--- The records Enclosed Below ---
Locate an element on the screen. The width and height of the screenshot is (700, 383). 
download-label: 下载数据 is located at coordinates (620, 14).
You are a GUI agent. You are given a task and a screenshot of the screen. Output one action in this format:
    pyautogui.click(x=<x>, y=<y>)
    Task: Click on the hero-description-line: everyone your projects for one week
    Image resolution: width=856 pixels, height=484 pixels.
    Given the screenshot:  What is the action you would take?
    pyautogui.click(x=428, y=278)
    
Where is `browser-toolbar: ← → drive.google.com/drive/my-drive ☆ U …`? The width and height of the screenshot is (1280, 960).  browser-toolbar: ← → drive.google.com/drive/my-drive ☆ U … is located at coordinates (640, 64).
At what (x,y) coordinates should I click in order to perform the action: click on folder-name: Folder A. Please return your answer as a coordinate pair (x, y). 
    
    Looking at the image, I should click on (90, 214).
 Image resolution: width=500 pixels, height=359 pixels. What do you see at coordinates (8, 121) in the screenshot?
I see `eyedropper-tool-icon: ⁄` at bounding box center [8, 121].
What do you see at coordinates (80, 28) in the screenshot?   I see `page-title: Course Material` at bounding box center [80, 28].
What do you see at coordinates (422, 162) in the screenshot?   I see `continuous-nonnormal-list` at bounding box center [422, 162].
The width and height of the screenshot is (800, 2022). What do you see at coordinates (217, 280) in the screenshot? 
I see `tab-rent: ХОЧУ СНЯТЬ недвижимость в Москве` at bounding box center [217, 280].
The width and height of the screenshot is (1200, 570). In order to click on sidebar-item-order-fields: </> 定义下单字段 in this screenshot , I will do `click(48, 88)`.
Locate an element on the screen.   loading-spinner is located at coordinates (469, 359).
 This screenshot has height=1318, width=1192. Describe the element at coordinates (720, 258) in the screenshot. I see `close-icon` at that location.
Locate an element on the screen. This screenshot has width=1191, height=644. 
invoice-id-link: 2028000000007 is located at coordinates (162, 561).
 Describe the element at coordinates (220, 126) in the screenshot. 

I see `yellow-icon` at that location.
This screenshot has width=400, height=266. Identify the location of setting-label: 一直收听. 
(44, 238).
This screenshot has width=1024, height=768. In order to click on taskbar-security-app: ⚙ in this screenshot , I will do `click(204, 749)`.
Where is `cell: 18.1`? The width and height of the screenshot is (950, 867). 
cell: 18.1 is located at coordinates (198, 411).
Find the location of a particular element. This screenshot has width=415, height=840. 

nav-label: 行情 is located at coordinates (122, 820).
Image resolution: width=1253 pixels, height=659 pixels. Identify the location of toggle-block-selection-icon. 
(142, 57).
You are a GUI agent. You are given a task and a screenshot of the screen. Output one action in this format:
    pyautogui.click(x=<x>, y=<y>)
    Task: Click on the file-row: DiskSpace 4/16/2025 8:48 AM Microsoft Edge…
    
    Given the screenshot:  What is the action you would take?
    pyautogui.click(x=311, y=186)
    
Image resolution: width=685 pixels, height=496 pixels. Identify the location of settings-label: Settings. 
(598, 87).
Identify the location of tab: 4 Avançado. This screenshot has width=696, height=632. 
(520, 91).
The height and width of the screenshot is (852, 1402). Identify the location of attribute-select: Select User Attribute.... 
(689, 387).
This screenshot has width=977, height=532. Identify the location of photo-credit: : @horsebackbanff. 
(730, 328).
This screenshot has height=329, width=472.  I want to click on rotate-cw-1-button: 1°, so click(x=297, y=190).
--- End of Enclosed The records ---
__Directive__
Filter the listing above, copying each line that contains the string "should". Treat the match as case-sensitive.

__Final answer__
At what (x,y) coordinates should I click in order to perform the action: click on folder-name: Folder A. Please return your answer as a coordinate pair (x, y). 
    Looking at the image, I should click on (90, 214).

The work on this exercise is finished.